PID controller pre-calculated Ki_Ts not possible ?

[lole-elol]

Hi Pieter,

first, thanks for your great article and deep introduction to this topic.

However, I cannot quite follow you in one point, in the provided Implementation for the PID controller you are using Ki already multiplied by Ts.

For the integral, you provided the following expression: $$e_i[k] = e_i[k-1] +T_s e[k-1] $$

In the code, the integral is computed as int32_t newIntegral = integral + error and then added to the PID algorithm as

bool backward = false;
int32_t calcIntegral = backward ? newIntegral : integral; // will always evaluate to integral

int_32_t output = kp* error + ki_ts * integral,
integral = newIntegral;

I don't understand how this implementation corresponds to the mathematical expression.

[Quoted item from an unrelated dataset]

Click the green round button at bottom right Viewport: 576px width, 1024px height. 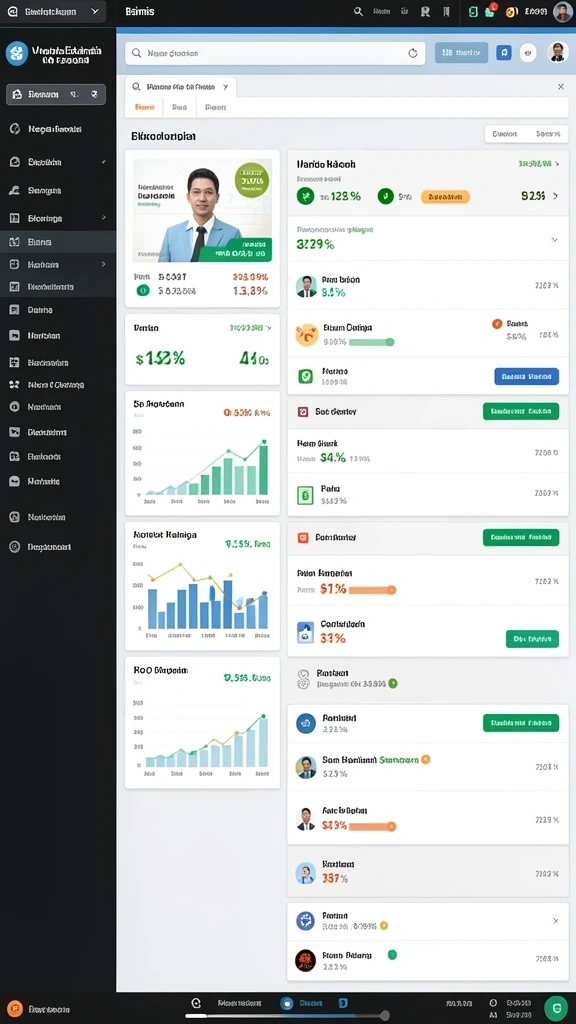click(556, 1008)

From my point of view, it should be implemented as follows

int32_t newIntegral = integral + error * Ts

int_32_t output = kp* error + ki * integral,
integral = newIntegral;

Maybe I'm overlooking something, could someone help me out here ?

[aspdigital]

I am looking at the code (https://github.com/tttapa/Control-Surface-Motor-Fader/blob/master/Motor-Controller/Controller.hpp#L91) and have the same question. Too bad it hasn't been addressed in a couple of years.

I agree with @lole-elol's statements. I think this code might be a vestige of some other PID loop project/implementation. There is no mention of backward in any of the discussion such as at https://tttapa.github.io/Pages/Arduino/Control-Theory/Motor-Fader/PID-Cpp-Implementation.html. @tttapa, can you clarify?

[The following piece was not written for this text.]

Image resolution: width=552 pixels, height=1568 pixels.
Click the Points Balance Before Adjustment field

Edit to add: backward refers to the backward Euler discretization method as discussed here: https://tttapa.github.io/Pages/Arduino/Control-Theory/Motor-Fader/PID-Controllers.html#backward-euler but the code as written will always use the forward method.

[tttapa]

Since the initial integral is zero, the recursion is homogeneous, which means that we can scale it arbitrarily without affecting the result. For example, using the substitution $e_i^\prime[k] = T_s^{-1}\, e_i[k]$:

\begin{aligned}
e_i[k] &= e_i[k-1] +T_s\, e[k-1] \\
u_i[k] &= K_i e_i[k-1] \\
\text{is }&\text{equivalent to} \\
e_i^\prime[k] &= e_i^\prime[k-1] + e[k-1] \\
u_i[k] &= K_i T_s\, e_i^\prime[k-1] \\
\end{aligned}

You can verify this using the following code: https://godbolt.org/z/s4qr785bG

#include <iostream>
#include <ranges>

int main() {
    const float Ts = 0.123;
    int32_t errors[] {3, 2, 6, 2, 5, 5, 2, -1, 6, 3};
    float integral = 0;
    int32_t integralʹ = 0;
    for (auto [k, error] : std::views::enumerate(errors)) {
        std::cout << "    eᵢ[" << k << "] = " << integral << "\n";
        std::cout << "Ts eᵢʹ[" << k << "] = " << Ts * integralʹ << "\n";
        integral = integral + Ts * error;
        integralʹ = integralʹ + error;
    }
}

Backward indeed refers to backward Euler integration. It is disabled by default: you could enable it if you wanted to, but the same effect can be achieved by changing Ki and Kp.